*Exercise brief:*
From the recipe text below, return the part from "On its own or" to "QUART (1 LITER)", copied word for word.

*Source passage:*
::::

Pour the cream and milk into a small nonreactive saucepan with the sugar and heat over low heat, stirring occasionally, until the sugar has dissolved.
Warm the yolks with a couple of ladles of warm cream mixture and pour back into the saucepan with the remaining warm cream and milk.
Heat over low heat until slightly thickened (see here). Strain into the pineapple purée. Add a few drops of vanilla, stir gently to mix, and chill overnight.
Freeze according to the directions of your ice-cream maker.
On its own or paired with Pineapple Ice Cream, this sorbet will surprise you. (Reserve the core, peel, and top to make homemade pineapple vinegar. Steep with a handful of organic sugar and a few gallons of water for three months in a clear glass jar covered with cheesecloth under the hot summer sun.)
pineapple sorbet MAKES ABOUT 1 QUART (1 LITER)
PAINAPPURU SHABETTO
2 small ripe organic pineapples (about 2½ pounds/1 kg or so)
½ cup (100 g) organic granulated sugar
Kirsch (optional)
Cut the tops off the pineapples and slice off the peel with a sharp knife. Pare out the eyes with the tip of the knife. Stand the pineapples upright on a cutting board and quarter vertically. Lay each quarter wedge down on the board and slice off the hard center core. Cut the pineapples into large chunks and purée in a food processor or blender. There should be about 3 cups (750 cc); if not, adjust the sugar (1 cup/250 cc pineapple purée : 3 tablespoons/45 g sugar).
Heat the sugar with ¾ cup of the pineapple purée in a heavy-bottomed nonreactive saucepan, stirring over low heat to dissolve. Fold into the unheated pineapple purée and stir in a couple of drops of kirsch, if using.
Freeze according to the directions of your ice-cream maker.

::::

*Data:*
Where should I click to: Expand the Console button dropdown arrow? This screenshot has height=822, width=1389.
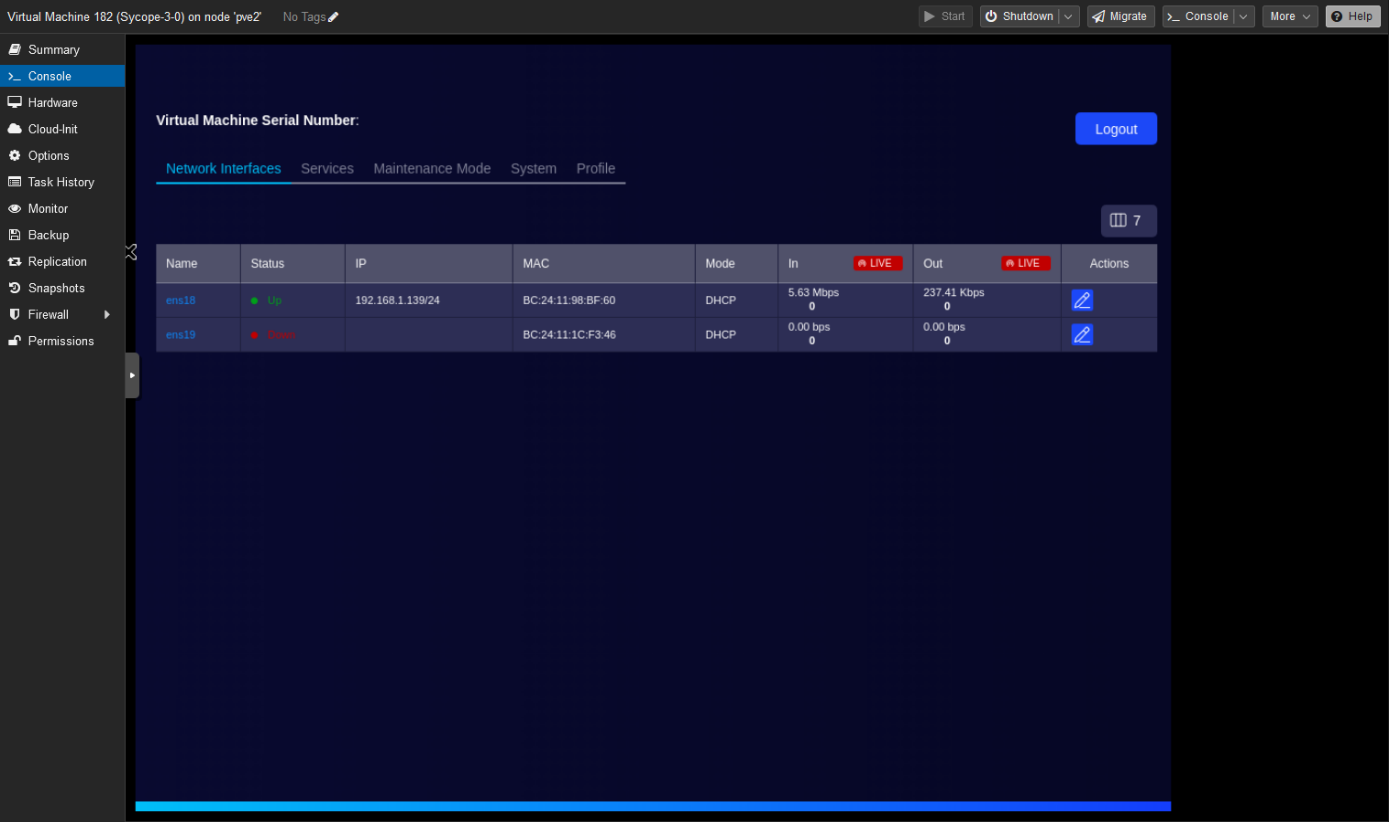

::::

*Response:*
On its own or paired with Pineapple Ice Cream, this sorbet will surprise you. (Reserve the core, peel, and top to make homemade pineapple vinegar. Steep with a handful of organic sugar and a few gallons of water for three months in a clear glass jar covered with cheesecloth under the hot summer sun.)
pineapple sorbet MAKES ABOUT 1 QUART (1 LITER)